Matthew Marsh plays Kelly, a hardened, disillusioned Sergeant who gets through half a bottle of bourbon as he tries to discover which of his charges murdered an old lady. It matters to him as much it seems for the bet that he has wagered with his sidekick as the chance to bring a wrongdoer to justice. His attention is also divided when one of his daughters calls through high and with a pistol at her mouth.

His colleague, Corey Johnson's Jack, seems more normal but is overly keen to enter into theological and philosophical debate rather than solve crimes. He also enjoys an odd relationship with the criminals, sharing his heroin generously but happily trying to beat confessions out of them as well.

The suspects are something else too. Sean Chapman plays Simon (re-christened Sean by the cops for no discernible reason), the older of the two. He is a damaged Vietnam vet who would seem like a normal guy with homosexual tendencies if he did not believe that his buddy was his daughter.
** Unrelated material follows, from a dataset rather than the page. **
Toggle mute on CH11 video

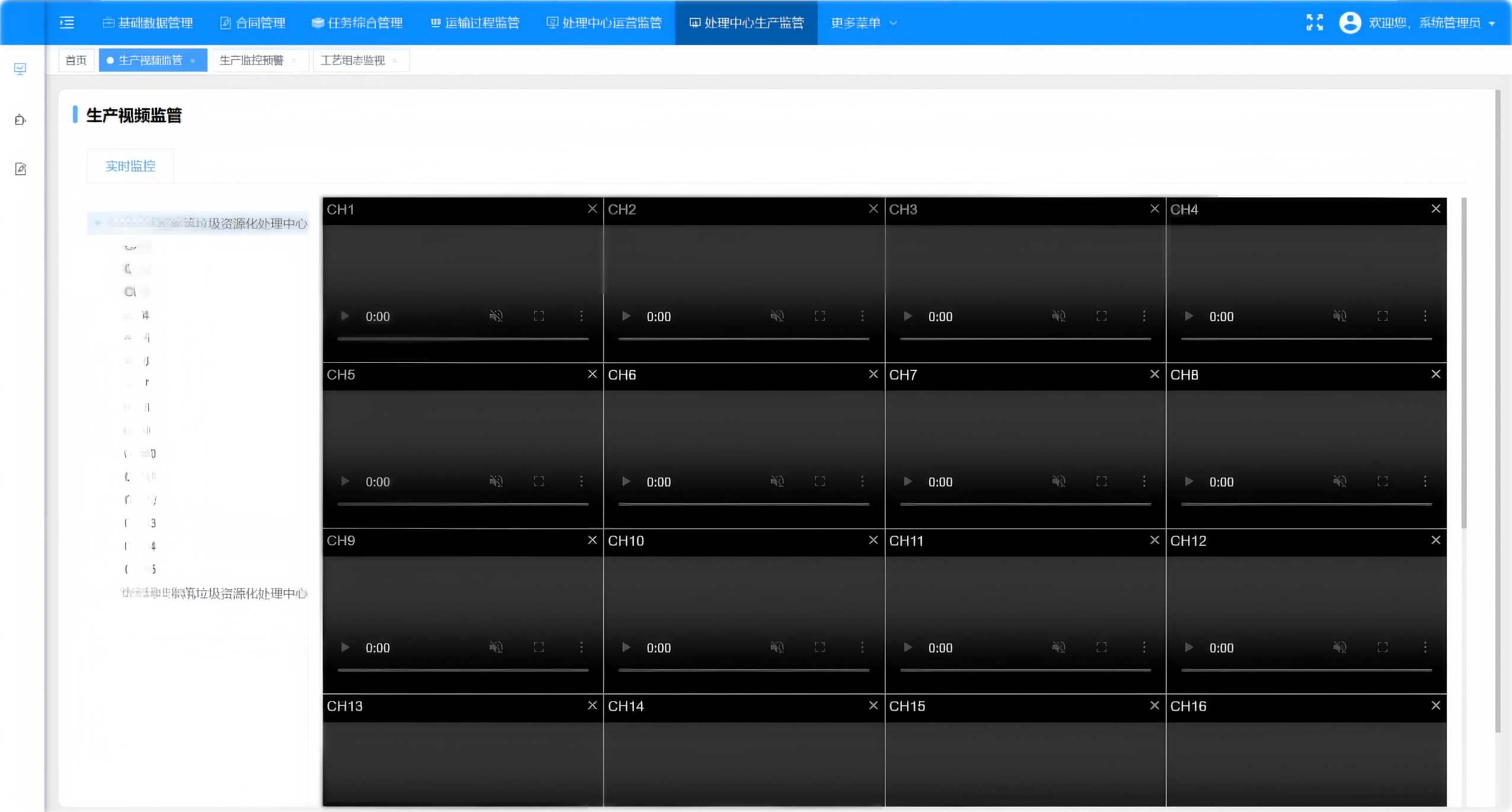(1058, 647)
Worse, he also imagines himself to be some kind of guru specialising in "eclectic spiritualism".

That leaves Colin Morgan, horrifyingly realistic as Jimmy, a Latino junkie heading for an early grave but filled with weird inexplicable charm and courage.

The comedy's manic intensity and frequent passages that feel as if they are the outcome of experiments into writing, while aided by some kind of mind-expanding substances, seem heavily influenced by Sam Shepard.

The play feels dated and rather lightweight, struggling to coalesce a series of ideas into a solid story, while possibly offering an allegory on a society that Babe (and many others) felt was disintegrating as much as these unrepresentative representatives.

The good news is that A Prayer for My Daughter looks great and could not be better acted, with each man having several chances to shine. If anything, in great company, Colin Morgan creates the richest character, following up the positive impression that he made in a similar role at the same theatre in Vernon God Little.